I want to ask some clarifying questions to make sure that we can answer your question as best we can.

When you say “searchable documents”, are you using our docSearch?
If not docSearch, would you be able to clarify the structure of your record? Is it something like this:

{ title: "lorem ipsum dolor", url: "https://www.facebook.com", body1: "elit wisi imperdiet integer", body2: "vitae nam lobortis" }

We look forward to hearing back!

Hi @ajay.david,

Thanks for the reply!

By documents I mean records in a index, sorry for that.

{ title: "title1", description: "https://www.facebook.com lorem ipsum dolor."}
{ title: "title2", description: "Facebook lorem ipsum dolor."}

Searchable attribute is only description. If I search “facebook” we will have 2 hits by default. Is it possible to identify that facebook inside record no1 is part of a url so it’s not returned?

In other words: I search for “facebook” and only record no2 is returned.

Cheers,
Dio

Hi @ddl449,

Thanks for the additional information on your record structure.

There is no way to automatically exclude a URL from being searched if it is part of the text of a searchableAttributes - in this case your description.

Based on the sample records, to exclude record 2 from a search for “facebook” you would have to do some work to restructure your data or add a query rule.

Restructure Data: One approach would be to duplicate the description field and call it description_without_url. Then you can set description_without_url as a searchableAttributes and the original description as the attributesToHighlight.

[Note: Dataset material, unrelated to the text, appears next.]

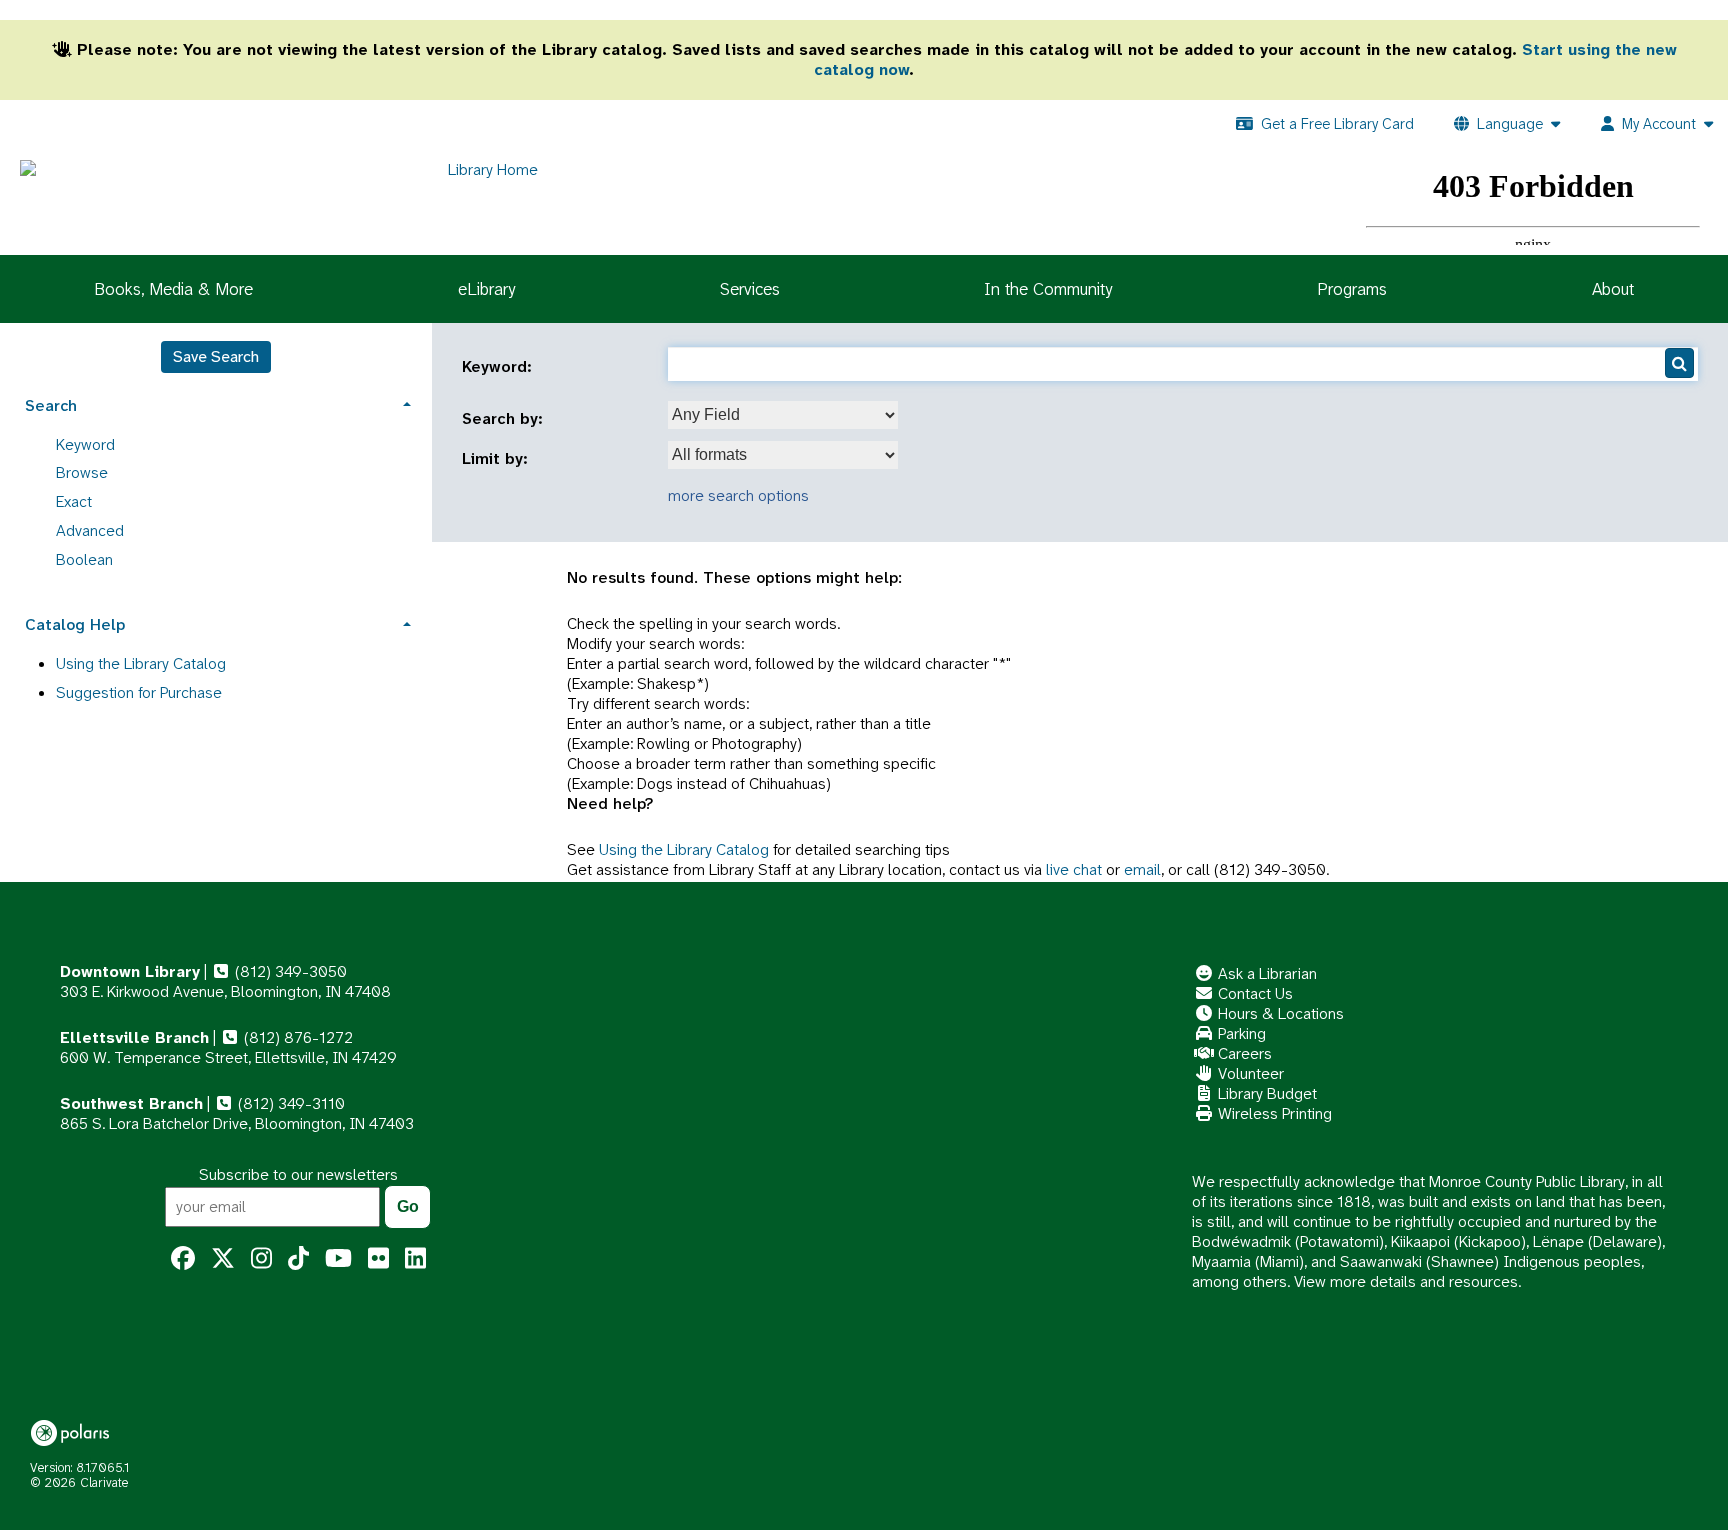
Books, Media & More (173, 289)
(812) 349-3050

Query Rule: This one assumes you know every word of what you want to exclude. You can use a query rule to add a filter removing the objectID of the specific record to exclude, if the query contains facebook.

I do want to note that without implementing anything extra, the standard Algolia relevance setup would list record 2 before (more relevant) record 1.

I hope this helps! Happy coding.